Is it unwise to use gmail to discuss business ideas that Google could snoop on and use to their business advantage? I know that email is not secure and anyone could read it along its path of delivery, but I feel the level of potential snooping is much higher with gmail and google than regular email. So under the gmail Terms of Service (TOS) is Google allowed to read your emails and make business decisions based upon learning what you write about or may they only use the information to target advertising toward you? If not allowed under their TOS, is it wise to avoid free email services like gmail anyway since they are looking already and thus could easily violate the TOS with little effort.

In summary, if I'm going to discuss business ideas with another individual over email, is there any real benefit to using a service other than gmail, such as a paid service where the provider does not have the right to look through your emails?


The relevant section of the google terms of service is the Your Content In Our Services section:

Some of our Services allow you to upload, submit, store, send or receive content. You retain ownership of any intellectual property rights that you hold in that content. In short, what belongs to you stays yours.

When you upload, submit, store, send or receive content to or through our Services, you give Google (and those we work with) a worldwide license to use, host, store, reproduce, modify, create derivative works (such as those resulting from translations, adaptations or other changes we make so that your content works better with our Services), communicate, publish, publicly perform, publicly display and distribute such content. The rights you grant in this license are for the limited purpose of operating, promoting, and improving our Services, and to develop new ones. This license continues even if you stop using our Services (for example, for a business listing you have added to Google Maps). Some Services may offer you ways to access and remove content that has been provided to that Service. Also, in some of our Services, there are terms or settings that narrow the scope of our use of the content submitted in those Services. Make sure you have the necessary rights to grant us this license for any content that you submit to our Services.

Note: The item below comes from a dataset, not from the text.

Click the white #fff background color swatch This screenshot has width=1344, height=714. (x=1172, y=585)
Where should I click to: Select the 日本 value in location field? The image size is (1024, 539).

Our automated systems analyze your content (including emails) to provide you personally relevant product features, such as customized search results, tailored advertising, and spam and malware detection. This analysis occurs as the content is sent, received, and when it is stored.

I am not a lawyer and am not affiliated with google, but the answer clearly seems to be no. Your ideas stay your own intellectual property though google may use your submitted content within their products.

Addendum On the other hand though, if I had some secret information that could be used or sold to a competitor to make a lot of money (e.g., imagine a hedge fund with a trading algorithm that has a history of making billions) then I would never publicly share that information with any service regardless of their Terms of Service. I would only consider sharing it with people who are locked under very strong non-disclosure/non-compete agreements who only have access to the information on systems I control.

Even if the other business states they will not look at information I upload, I simply will not trust them and all their employees with my (unencrypted) information. The one exception may be to backup personal source code where I encrypted it locally on a trusted computer prior to uploading an encrypted copy (protected by a very strong passphrase).

  • While it is good advice not to rely on a company's terms of service for not snooping around sensitive data, this answer appears to be largely based on ideas being subject to intellectual property rights at all, which is a misconception. – Marcks Thomas Jun 27 '14 at 11:11
  • Isnt the phrase '...and to develop new ones' a giant open door? Basically, they are reserving the right to publish a website titled 'all this random users nude photos', as long as they call it a 'new service'. Now I bet there are better nude pictures than mine on the internet so there is some security in that; but basically, if you ever plan to become a high profile public persona, while retaining the ability to ever act against Google in any way, their language implies you better not use their services. – Eelco Hoogendoorn Jan 7 at 15:00

When using a paid provider, you have no guarantee they WON'T read your e-mail either. Legally in the United States, a provider can read, and store your e-mail:

The ECPA also permits an ISP to look through all stored messages, including email awaiting you in your mailbox or recently sent and received mail. Some ISPs temporarily store all messages that pass through the system. The ECPA normally prevents the ISP from disclosing the messages to others, but even here there are exceptions. Law enforcement officials, when armed with proper warrants or administrative subpoenas, can gather basic information about users from ISPs, including their names, and also gain access to the content of stored messages. Also, once the email reaches its destination, the ECPA does not protect against snooping at the recipient's mailbox.


Now, it is doubtful Google would read your e-mail for the sake of stealing a business idea. Most of their applications (knowledge of them) seem to scour your e-mail for targeted marketing purposes. If you take the time to wonder at how many e-mails Google processes in a day, it would be an enormous fishing expedition to find that ONE e-mail out of hundreds of millions.

There has been an instance where Google was sued for abusing/breaking wiretap laws in the past however, I couldn't find the outcome of this case. Realistically though, the problem isn't with Google, or Hotmail, or even if you ran your OWN e-mail server. The problem lies in the fact that most e-mail can be seen at some point by anyone, if that message is unencrypted. The solution for that, encrypt your message, THEN send it.